::: Supplied text
For more information and memory troubleshooting methods, see SQL Server 2005 Monitoring Memory Usage (http://go.microsoft.com/fwlink/?LinkID=105585).

Monitor the following counters to ensure the health of disks. Note that the following values represent values measured over time — not values that occur during a sudden spike and not values that are based on a single measurement.

  • Physical Disk: % Disk Time: DataDrive   This counter shows the percentage of elapsed time that the selected disk drive is busy servicing read or write requests. Monitor this counter to ensure that it remains less than two times the number of disks.

  • Logical Disk: Disk Transfers/sec   This counter shows the rate at which read and write operations are performed on the disk. Use this counter to monitor growth trends and forecast appropriately.

  • Logical Disk: Disk Read Bytes/sec and Logical Disk: Disk Write Bytes/sec   These counters show the rate at which bytes are transferred from the disk during read or write operations.

  • Logical Disk: Avg. Disk Bytes/Read   This counter shows the average number of bytes transferred from the disk during read operations. This value can reflect disk latency — larger read operations can result in slightly increased latency.

  • Logical Disk: Avg. Disk Bytes/Write   This counter shows the average number of bytes transferred to the disk during write operations. This value can reflect disk latency — larger write operations can result in slightly increased latency.
::::::
::: Supplied data
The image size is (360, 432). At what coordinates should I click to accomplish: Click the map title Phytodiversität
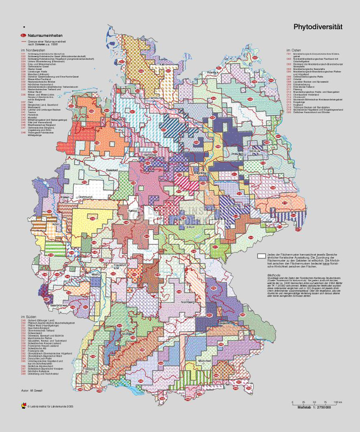coord(318,27)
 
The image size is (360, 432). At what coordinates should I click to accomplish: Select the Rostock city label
coord(212,73)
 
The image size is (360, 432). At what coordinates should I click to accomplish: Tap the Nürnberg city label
coord(187,303)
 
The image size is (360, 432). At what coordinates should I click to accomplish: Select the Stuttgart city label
coord(127,333)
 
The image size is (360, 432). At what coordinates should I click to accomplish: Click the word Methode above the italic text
coord(274,274)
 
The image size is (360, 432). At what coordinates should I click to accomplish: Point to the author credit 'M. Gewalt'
coord(32,389)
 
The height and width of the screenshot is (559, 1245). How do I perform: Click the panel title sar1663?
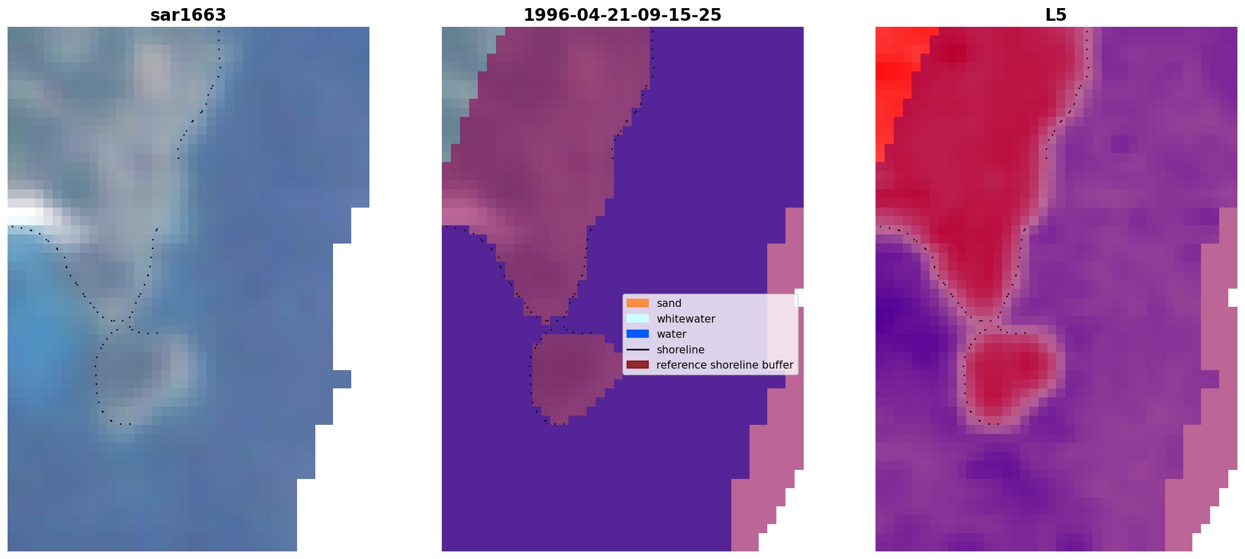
::::::
[Instructions to follow] Resume the text on SQL Server disk counters from where it stops, adding the next counter entries in the same format.

[Output of the task]
  • Logical Disk: Current Disk Queue Length   This counter shows the number of requests outstanding on the disk at the time that the performance data is collected. For this counter, lower values are better. Values above 2 per disk may indicate a bottleneck and should be investigated. This means that a value of up to 8 may be acceptable for a LUN comprised of 4 disks. Bottlenecks can create a backlog that can spread beyond the current server that is accessing the disk, and result in long wait times for users. Possible solutions to a bottleneck are to add more disks to the RAID array, replace existing disks with faster disks, or move some data to other disks.

  • Logical Disk: Avg. Disk Queue Length   This counter shows the average number of both read and write requests that were queued for the selected disk during the sample interval. The rule is that there should be two or fewer outstanding read and write requests per spindle, but this can be difficult to measure because of storage virtualization and differences in RAID levels between configurations. Look for larger than average disk queue lengths in combination with larger than average disk latencies. This combination can indicate that the storage array cache is being overused or that spindle sharing with other applications is affecting performance.

  • Logical Disk: Avg. Disk sec/Read and Logical Disk: Avg. Disk sec/Write   These counters show the average time, in seconds, of a read or write operation to the disk. Monitor these counters to ensure that they remain below 85 percent of the disk capacity. Disk access time increases exponentially if read or write operations are more than 85 percent of disk capacity. To determine the specific capacity for your hardware, refer to the vendor documentation, or use the SQLIO Disk Subsystem Benchmark Tool to calculate it. For more information, see SQLIO Disk Subsystem Benchmark Tool (http://go.microsoft.com/fwlink/?LinkID=105586).

    • Logical Disk: Avg. Disk sec/Read   This counter shows the average time, in seconds, of a read operation from the disk. On a well-tuned system, ideal values are from 1-5 milliseconds (ms) for logs (ideally 1 ms on a cached array), and 4-20 ms for data (ideally less than 10 ms). Higher latencies can occur during peak times, but if high values occur regularly, you should investigate the cause.

    • Logical Disk: Avg. Disk sec/Write   This counter shows the average time, in seconds, of a write operation to the disk. On a well-tuned system, ideal values are from 1-5 ms for logs (ideally 1 ms on a cached array), and 4-20 ms for data (ideally less than 10 ms). Higher latencies can occur during peak times, but if high values occur regularly, you should investigate the cause.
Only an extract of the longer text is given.